Les deuxièmes générations de permis F doivent-elles payer le manque d’investissement décrété par nos autorités durant les années 1990 et 2000 en faveur de l’intégration de leurs parents?

Les conséquences qui se dessinent pour ces jeunes aujourd’hui, c’est de devoir sortir du circuit des études pour s’insérer sur le marché du travail afin d’assumer l’entretien de leurs proches ou des plus jeunes de la fratrie afin que les autorités cantonales entrent en matière pour l’octroi d’un permis B humanitaire (art. 14, al. 2 LAsi et 84 lit. 5 LEtr). Car poursuivre des études implique des moyens financiers tels qu’une bourse d’études, impossible à obtenir avec un permis F: seuls les détenteurs de permis C, permis B humanitaire et réfugiés statutaires peuvent en bénéficier en Valais. Et ce n’est pas le minimum vital octroyé à ces familles émargeant à l’asile qui permettra à ces jeunes d’envisager une formation après la scolarité obligatoire: le montant reçu par leur  famille représente la moitié du minimum vital d’aide sociale sur le plan fédéral  (960.- : 2 = 480.- / mois pour une personne seule, 2’054.- : 2 = 1’027.- / mois pour une famille de 4 personnes – chiffres CSIAS).

Seul un apprentissage peut être envisagé.
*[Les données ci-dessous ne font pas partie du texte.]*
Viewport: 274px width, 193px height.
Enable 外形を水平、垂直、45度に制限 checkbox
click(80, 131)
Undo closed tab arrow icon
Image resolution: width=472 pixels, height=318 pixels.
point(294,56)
Mais là encore les places se font rares dans la mesure où un formateur hésite à engager un jeune qui dispose d’une admission provisoire. Allez donc lui faire comprendre que le provisoire dure depuis 15, 16, 17… ans! Comment ces jeunes qui s’identifient à leurs camarades avec lesquels ils ont évolué depuis leur plus tendre enfance peuvent-ils admettre qu’ils n’ont pas les mêmes droits, les mêmes chances professionnelles et sociales à la fin de leur scolarité obligatoire.
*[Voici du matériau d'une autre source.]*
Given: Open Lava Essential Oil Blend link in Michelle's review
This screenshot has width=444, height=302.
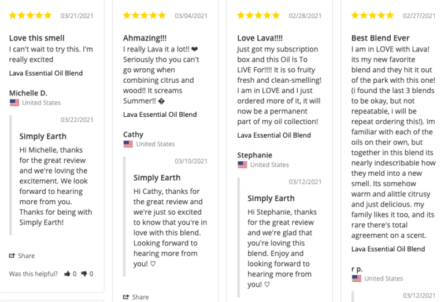Looking at the screenshot, I should pyautogui.click(x=46, y=73).
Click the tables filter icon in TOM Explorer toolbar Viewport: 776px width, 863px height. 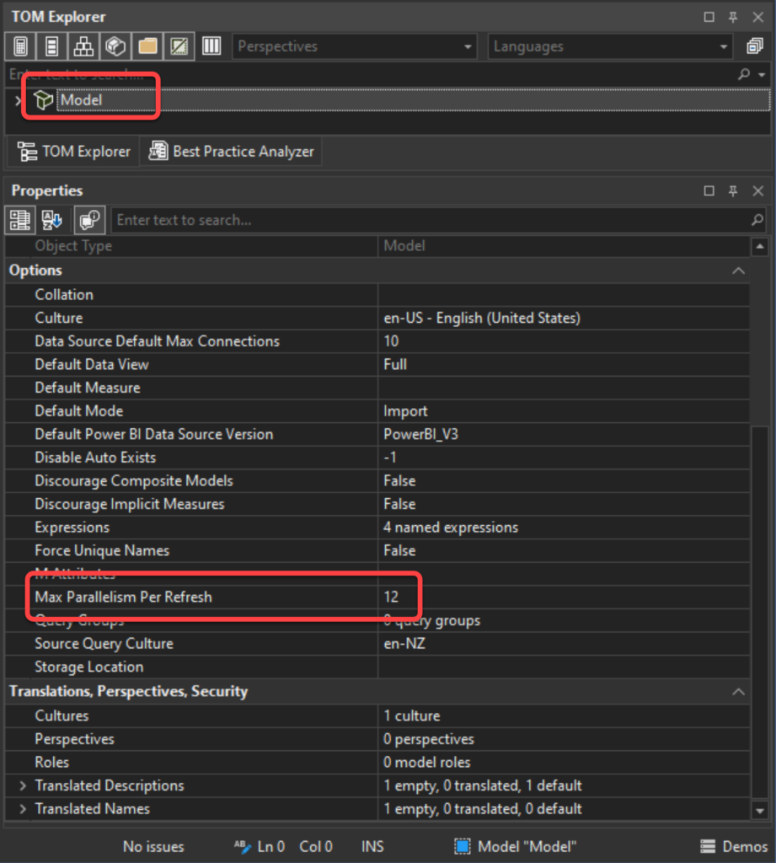51,46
Pas de naturatlisation possible

La naturalisation  offerte dans certains cantons permet à cette deuxième génération de « poser ses valises » une fois pour toute et de s’identifier aux valeurs du pays dans lequel ils ont grandi. Cette possibilité n’est pas envisageable en Valais, comme le souligne  le Service cantonal de la population et des migrations, dans sa réponse à un frère et une sœur dont les parents ont obtenu un permis F il y a 18 ans:

« …La naturalisation est basée sur la loi fédérale ainsi que sur une loi cantonale. En Valais, la demande de naturalisation est possible pour autant que la personne étrangère soit titulaire d’un permis B ou C. La limitation aux permis de séjours réguliers (B, C) n’est pas contraire à la loi fédérale. En effet, les cantons ont la liberté de prévoir une pratique plus restrictive que la Confédération. »

Le jeune homme est né en Suisse. Sa sœur avait 4 mois lorsque la famille est arrivée en Valais.

Quelle cohésion sociale peut-on exiger de ces jeunes au sein de notre société à laquelle pourtant ils appartiennent et dans laquelle ils sont parfaitement intégrés? Que souhaitons-nous créer comme nouvelle catégorie de jeunes? Qu’ils deviennent responsables de leurs parents? Qu’ils essuient l’échec de nos autorités qui ont raté l’intégration de leurs parents? Doivent-ils continuellement payer le prix fort pour se dessiner un avenir sous nos latitudes? Et nous, que pouvons-nous répondre à ces jeunes? Qu’ils quittent leur famille dès leur majorité et qu’ils deviennent indépendants financièrement à n’importe quel prix, notamment celui de leur avenir? Mais même là, le canton risque de refuser un permis B au motif que c’est le chef de famille qui a demandé l’asile et que c’est seulement lorsque ce dernier sera autonome financièrement que la famille dans son ensemble bénéficiera d’un permis B.